To understand how well a detector of AI-generated text works, we need to measure its accuracy on data where we know the original source, whether it is human or AI. At AI Aware, we have curated a large dataset and we use a sample of it for benchmarking AI detectors, to make sure we understand our performance and how it compares with other competitors.
Our dataset is based on the well-known M4 dataset (https://github.com/mbzuai-nlp/M4) but extended. We include more genres of text, including the recent GPT-4o (and its mini variant), Google’s Gemini, Anthropic’s Claude, Grok and Llama. We also added more text genres, including fiction and non-fiction books, medical, poetry, and even recipes and have approximately 50% human and 50% AI text in all genres.
We put this text through the AI-aware Ai detector and several competitors, including Originality.ai, goWinston.ai, GPT Zero, Zero GPT, Ryne.ai, and Smodin.io, The metric for AI detection is the accuracy, i.e. the share of all text where the system gives a correct answer, and we found that AI Aware is correct 98% of the time, which is the best result on our dataset.

Given data:
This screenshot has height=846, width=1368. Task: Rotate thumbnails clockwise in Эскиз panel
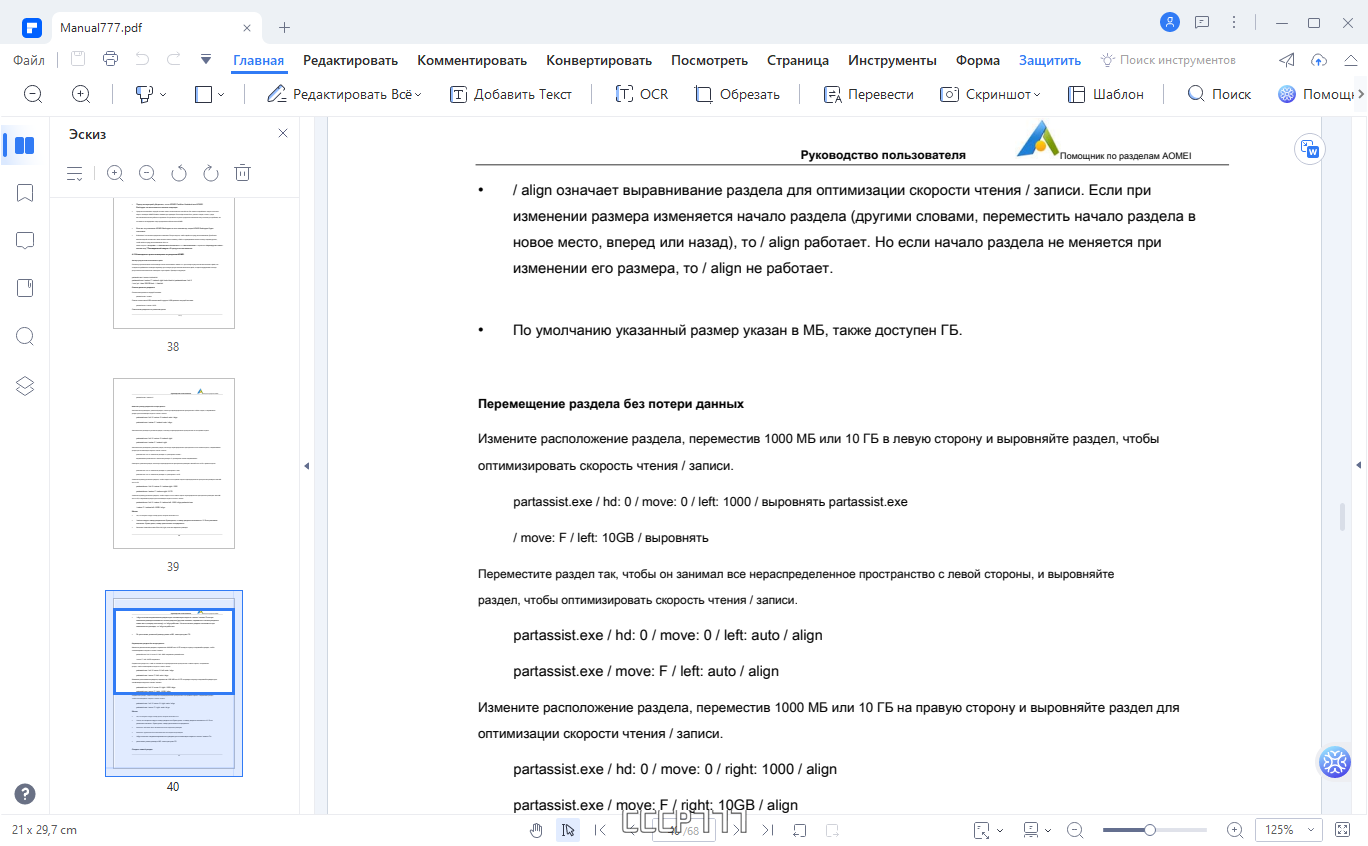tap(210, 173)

Complete the following:
1. From the text on benchmarking AI detectors, list every competitor detector that was tested alongside AI Aware.
2. Please recast the paragraph beginning "Our dataset is based on" from the text on benchmarking AI detectors as a short bulleted list that keeps its main facts.
3. Carry the text on benchmarking AI detectors forward from its last sentence.

Solved tasks:
1.
- Originality.ai
- goWinston.ai
- GPT Zero
- Zero GPT
- Ryne.ai
- Smodin.io

2.
- Built on the M4 dataset (https://github.com/mbzuai-nlp/M4), but extended
- Adds text from GPT-4o (and its mini variant), Google's Gemini, Anthropic's Claude, Grok and Llama
- Adds genres including fiction and non-fiction books, medical, poetry and recipes
- Holds roughly 50% human and 50% AI text in every genre

3.
The other important metric is the precision, i.e. how many of the items detected as AI are actually AI. We have tuned our model to minimise the number of misdetections (false alarms) and come out with over 99%. This indicates that less than 1% of all texts shown as AI are actually human-written. While other precision of detectors is not very much lower, the difference between 99% and 98% means a doubling of false alarms.

The other detectors that are similarly precise, have overall lower accuracy, because they miss more of AI-generated text. We can see this when looking at the recall (how many of the actually AI-generated items are detected), where the other models with high precision fall behind.

While results may vary on different types of data, AI Aware shows leading performance in terms of precision and recall, making it a reliable system for applications in diverse domains out of the box and with the option to fine-tune for different specialities.